→ **Goal 1**:
Answer these questions from the text on Iraqi resistance to the occupation:
(a) What share of Falluja's buildings were turned to rubble?
(b) To whose management was the operation of the southern oil port of Basra to be transferred?
(c) What caused the mass unemployment that drew protests from the beginning of the occupation?

→ **Selected excerpt**:

________________________________________

Falluja itself was, of course, destroyed, with 70% of its buildings turned to rubble, and tens of thousands of its residents permanently displaced -- an extreme sacrifice that had the unexpected effect of taking pressure off other Iraqi cities for a while. In fact, the ferocity of the resistance in the predominantly Sunni areas of Iraq forced the American military to wait almost four years before renewing their initial 2004 efforts to pacify the well-organized Sadrist-led resistance in the predominantly Shia areas of the country.
The Rebellion of the Oil Workers
In another arena entirely, consider the Bush administration's dreams of harnessing Iraqi oil production to its foreign policy ambitions. The immediate goals, as American planners saw it, were to double prewar output and begin the process of transferring control of production from state ownership to foreign companies. Three major energy initiatives designed to accomplish these goals have so far been frustrated by resistance from virtually every segment of Iraqi society. Iraq's well-organized oil workers played a key role in this by using their ability to bring production to a virtual stand-still in order to abort the transfer -- only a few months after the U.S. toppled Saddam Hussein's regime -- of the operation of the southern oil port of Basra to the management of then-Halliburton subsidiary KBR.
This and other early acts of labor defiance turned back the initial assault on the Iraqi government-controlled system of oil production. Such acts also laid a foundation for successful efforts to prevent the passage of oil policies shaped in Washington that were designed to transfer control of energy exploration and production to foreign companies. In these efforts, the oil workers were joined by both Sunni and Shia resistance groups, local governments, and finally the new national parliament.
This same sort of resistance extended to the whole roster of neoliberal reforms sponsored by the U.S.-controlled Coalition Provisional Authority (CPA). From the beginning of the occupation, for instance, there were protests against mass unemployment caused by the dismantling of the Baathist state and the shuttering of state-owned factories. Much of the armed resistance was a response to the occupation's early violent suppression of these protests.
Even more significant were local efforts to replace the government services discontinued by the CPA. The same local quasi-governments that had nurtured the militias sought to sustain or replace Baathist social programs, often by siphoning off oil destined for export onto the black-market to pay for local services, and hoarding local resources such as electrical generation. The result would be the creation of virtual city-states wherever U.S. troops were not present, leading to the inability of the occupation to "pacify" any substantial portion of the country.

________________________________________

→ **Provided records**:
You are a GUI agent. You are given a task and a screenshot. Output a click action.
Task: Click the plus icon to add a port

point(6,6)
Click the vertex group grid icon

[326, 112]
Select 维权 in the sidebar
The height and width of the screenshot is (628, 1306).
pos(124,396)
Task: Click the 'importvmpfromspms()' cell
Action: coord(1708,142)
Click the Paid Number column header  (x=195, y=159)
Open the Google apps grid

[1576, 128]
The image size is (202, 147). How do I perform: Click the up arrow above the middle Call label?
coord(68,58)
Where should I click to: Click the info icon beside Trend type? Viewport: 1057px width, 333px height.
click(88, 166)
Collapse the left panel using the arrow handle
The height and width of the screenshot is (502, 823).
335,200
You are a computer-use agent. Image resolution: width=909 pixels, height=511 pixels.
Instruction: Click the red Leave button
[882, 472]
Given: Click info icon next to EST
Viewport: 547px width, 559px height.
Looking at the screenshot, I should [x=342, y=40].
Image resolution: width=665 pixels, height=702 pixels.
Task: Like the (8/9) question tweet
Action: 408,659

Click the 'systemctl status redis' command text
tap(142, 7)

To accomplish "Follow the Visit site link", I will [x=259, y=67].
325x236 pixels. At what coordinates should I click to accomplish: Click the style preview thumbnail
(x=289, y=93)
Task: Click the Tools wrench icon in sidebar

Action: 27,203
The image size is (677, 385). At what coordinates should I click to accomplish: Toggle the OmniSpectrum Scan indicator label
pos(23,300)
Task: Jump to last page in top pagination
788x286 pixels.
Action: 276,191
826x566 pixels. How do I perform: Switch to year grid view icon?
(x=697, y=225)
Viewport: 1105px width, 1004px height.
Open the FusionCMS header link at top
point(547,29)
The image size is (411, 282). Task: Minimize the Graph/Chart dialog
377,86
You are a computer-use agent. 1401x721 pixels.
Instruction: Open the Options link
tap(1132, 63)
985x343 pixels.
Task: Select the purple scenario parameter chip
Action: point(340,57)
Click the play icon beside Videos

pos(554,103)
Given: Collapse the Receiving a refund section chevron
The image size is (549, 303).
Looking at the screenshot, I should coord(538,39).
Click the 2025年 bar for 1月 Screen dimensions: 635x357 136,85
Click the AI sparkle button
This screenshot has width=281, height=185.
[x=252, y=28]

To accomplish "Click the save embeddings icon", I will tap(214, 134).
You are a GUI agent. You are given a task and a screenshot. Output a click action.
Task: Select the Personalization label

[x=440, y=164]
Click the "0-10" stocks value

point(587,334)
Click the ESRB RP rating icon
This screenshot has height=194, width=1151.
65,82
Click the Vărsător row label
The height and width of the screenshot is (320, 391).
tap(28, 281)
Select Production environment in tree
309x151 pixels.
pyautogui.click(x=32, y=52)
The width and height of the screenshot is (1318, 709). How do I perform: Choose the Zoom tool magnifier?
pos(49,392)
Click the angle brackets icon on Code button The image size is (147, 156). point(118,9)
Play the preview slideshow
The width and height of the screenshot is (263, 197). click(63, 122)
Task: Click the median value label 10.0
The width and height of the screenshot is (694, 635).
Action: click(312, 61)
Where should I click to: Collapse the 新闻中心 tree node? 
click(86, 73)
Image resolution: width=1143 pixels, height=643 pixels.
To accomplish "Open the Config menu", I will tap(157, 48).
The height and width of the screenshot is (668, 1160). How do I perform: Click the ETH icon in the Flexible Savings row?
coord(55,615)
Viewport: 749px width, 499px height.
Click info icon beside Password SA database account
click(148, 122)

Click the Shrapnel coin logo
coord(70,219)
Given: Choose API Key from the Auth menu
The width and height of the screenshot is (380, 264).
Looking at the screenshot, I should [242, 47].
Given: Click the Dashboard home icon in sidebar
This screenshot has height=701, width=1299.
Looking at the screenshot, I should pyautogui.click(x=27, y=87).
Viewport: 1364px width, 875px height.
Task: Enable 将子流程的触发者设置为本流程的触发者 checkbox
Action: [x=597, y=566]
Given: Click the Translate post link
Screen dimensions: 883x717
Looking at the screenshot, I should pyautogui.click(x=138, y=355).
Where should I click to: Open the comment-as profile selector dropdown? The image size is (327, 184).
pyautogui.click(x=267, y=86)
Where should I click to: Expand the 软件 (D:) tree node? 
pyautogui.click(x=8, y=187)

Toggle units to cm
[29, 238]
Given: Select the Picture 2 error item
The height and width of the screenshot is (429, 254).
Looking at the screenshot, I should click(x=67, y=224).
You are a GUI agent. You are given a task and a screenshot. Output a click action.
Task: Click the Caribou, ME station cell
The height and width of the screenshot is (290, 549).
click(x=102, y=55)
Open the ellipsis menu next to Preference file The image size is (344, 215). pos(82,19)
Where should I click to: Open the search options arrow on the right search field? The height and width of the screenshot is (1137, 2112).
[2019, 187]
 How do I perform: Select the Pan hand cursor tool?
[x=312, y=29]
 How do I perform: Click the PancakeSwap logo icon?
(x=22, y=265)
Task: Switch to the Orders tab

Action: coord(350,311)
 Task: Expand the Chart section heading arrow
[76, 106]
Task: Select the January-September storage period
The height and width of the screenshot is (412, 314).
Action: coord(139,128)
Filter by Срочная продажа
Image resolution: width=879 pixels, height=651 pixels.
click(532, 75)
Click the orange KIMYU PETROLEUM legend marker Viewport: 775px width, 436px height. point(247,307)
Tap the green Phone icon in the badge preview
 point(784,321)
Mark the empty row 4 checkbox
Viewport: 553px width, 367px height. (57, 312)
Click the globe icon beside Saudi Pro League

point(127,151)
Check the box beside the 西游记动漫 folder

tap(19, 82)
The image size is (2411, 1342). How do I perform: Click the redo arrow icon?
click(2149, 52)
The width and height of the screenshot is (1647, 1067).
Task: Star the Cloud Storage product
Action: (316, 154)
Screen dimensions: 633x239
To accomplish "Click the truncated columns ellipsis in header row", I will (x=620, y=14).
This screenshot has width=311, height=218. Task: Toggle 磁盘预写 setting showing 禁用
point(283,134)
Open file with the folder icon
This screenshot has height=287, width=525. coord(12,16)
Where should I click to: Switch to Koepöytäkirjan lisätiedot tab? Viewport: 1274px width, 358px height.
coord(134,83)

________________________________________

→ **Goal 2**: Please rewrite the entries from the first line through the line with "Action: coord(1708,142)", changing "sidebar" to "side panel" and keeping everything else the same.

→ **Result 1**:
(a) 70%
(b) Then-Halliburton subsidiary KBR
(c) The dismantling of the Baathist state and the shuttering of state-owned factories

→ **Result 2**:
You are a GUI agent. You are given a task and a screenshot. Output a click action.
Task: Click the plus icon to add a port

point(6,6)
Click the vertex group grid icon

[326, 112]
Select 维权 in the side panel
The height and width of the screenshot is (628, 1306).
pos(124,396)
Task: Click the 'importvmpfromspms()' cell
Action: coord(1708,142)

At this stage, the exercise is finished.